[BEGIN Document extract]
# Peacocks and haps



## RDFISHGUY (Mar 21, 2005)

Aul. sp. Undu reef










Aul. Ruby red










Placidochromis phenochilus










Protmelas spilonatus


----------



## Tybo (Mar 18, 2007)

Love your Placidochromis Phenochilus..... :drooling:


----------



## Desi&lt;3 (Feb 13, 2008)

they all look great! Got any more pix???   :drooling: opcorn:


----------



## bigfishferd (May 31, 2006)

They look great! :thumb:


----------



## CDMOK (Mar 28, 2008)

Your Pheno is pretty well speckled all ready! Very beautiful :thumb:


----------



## RDFISHGUY (Mar 21, 2005)

Copadichromis azureus










Taiwon reef










M. Msobo










N. venustus


----------



## sickchild (Jan 17, 2006)

That P. Spilonatus "Tanzania" is beautiful! I've been looking for them for the past year, but to no avail. I'm actually looking for the Luili type.


----------



## carlos-chile (Apr 9, 2006)

nice fishes rdfishguy and excellent photos.

how many inches has your ruby red??

saludos


----------



## RDFISHGUY (Mar 21, 2005)

That little guy is only 1 1/2 " and if I hadn't watched him color - up myself I'd think he was hormoned. He's going to be a nice fish.


----------



## stangr6 (Jul 20, 2006)

what size tank i have many of the same fish here is my ruby red


----------



## F8LBITEva (Nov 9, 2007)

very nice pics


----------



## RDFISHGUY (Mar 21, 2005)

Thanks. The tank is 230 gallons.


----------



## MightyWarMonger (Mar 20, 2007)

WOW beutiful fish and nice tank, what camera do you use to take pics of you're tank and if you use a slr what lense do you use for it thanks


----------



## RDFISHGUY (Mar 21, 2005)
[END Document extract]
# Objectives
(a) Answer these questions about the peacocks and haps thread:
(i) How many gallons does RDFISHGUY's tank hold?
(ii) How long is the Ruby Red, according to RDFISHGUY?
(iii) Which type of spilonatus is sickchild actually looking for?
(b) From the peacocks and haps thread, extract everything from "## sickchild (Jan" down to "the Luili type.".
[BEGIN Given information]
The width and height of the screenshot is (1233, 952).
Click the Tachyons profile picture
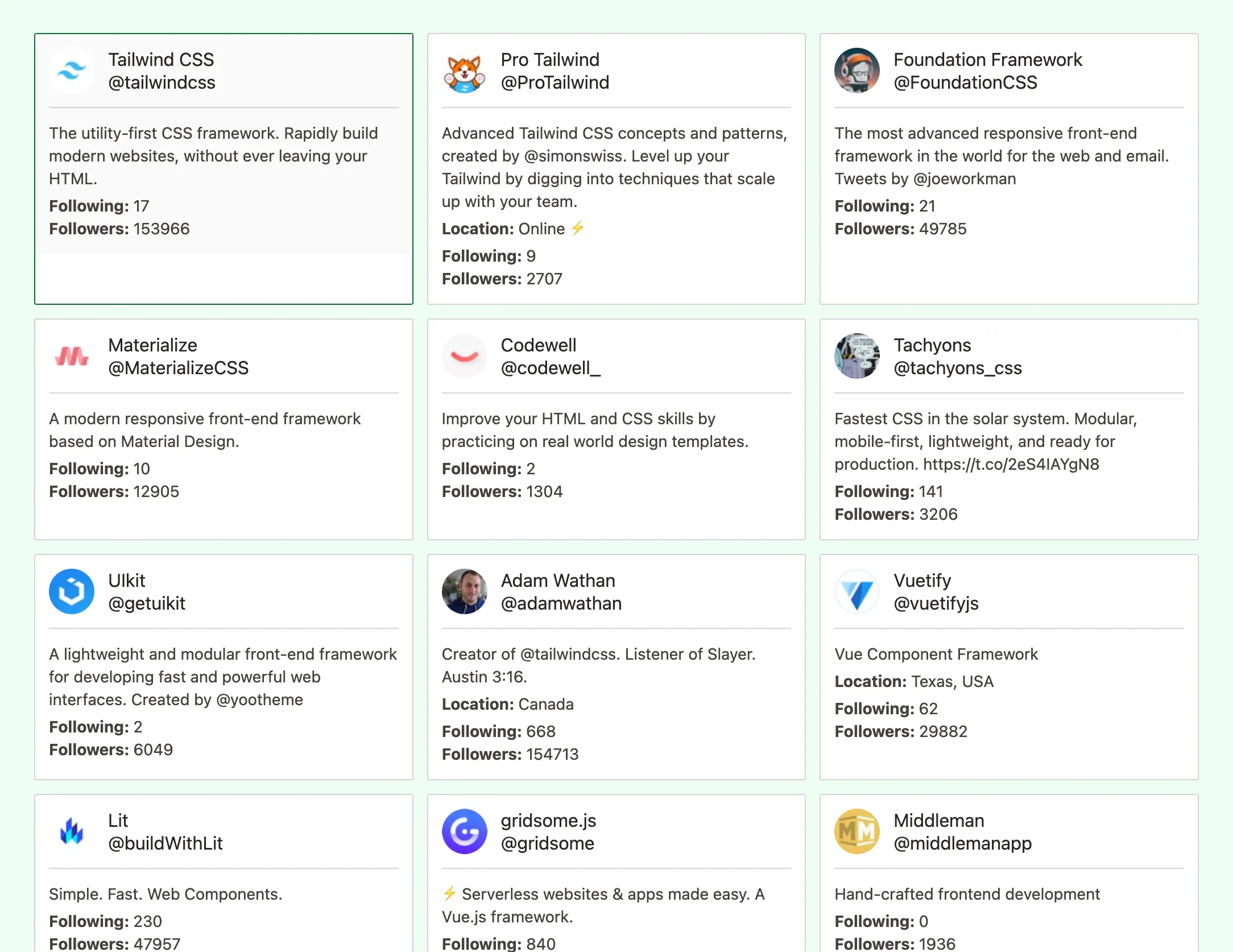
[END Given information]
# The responses
(a)
(i) 230 gallons
(ii) 1 1/2 inches
(iii) The Luili type

(b)
## sickchild (Jan 17, 2006)

That P. Spilonatus "Tanzania" is beautiful! I've been looking for them for the past year, but to no avail. I'm actually looking for the Luili type.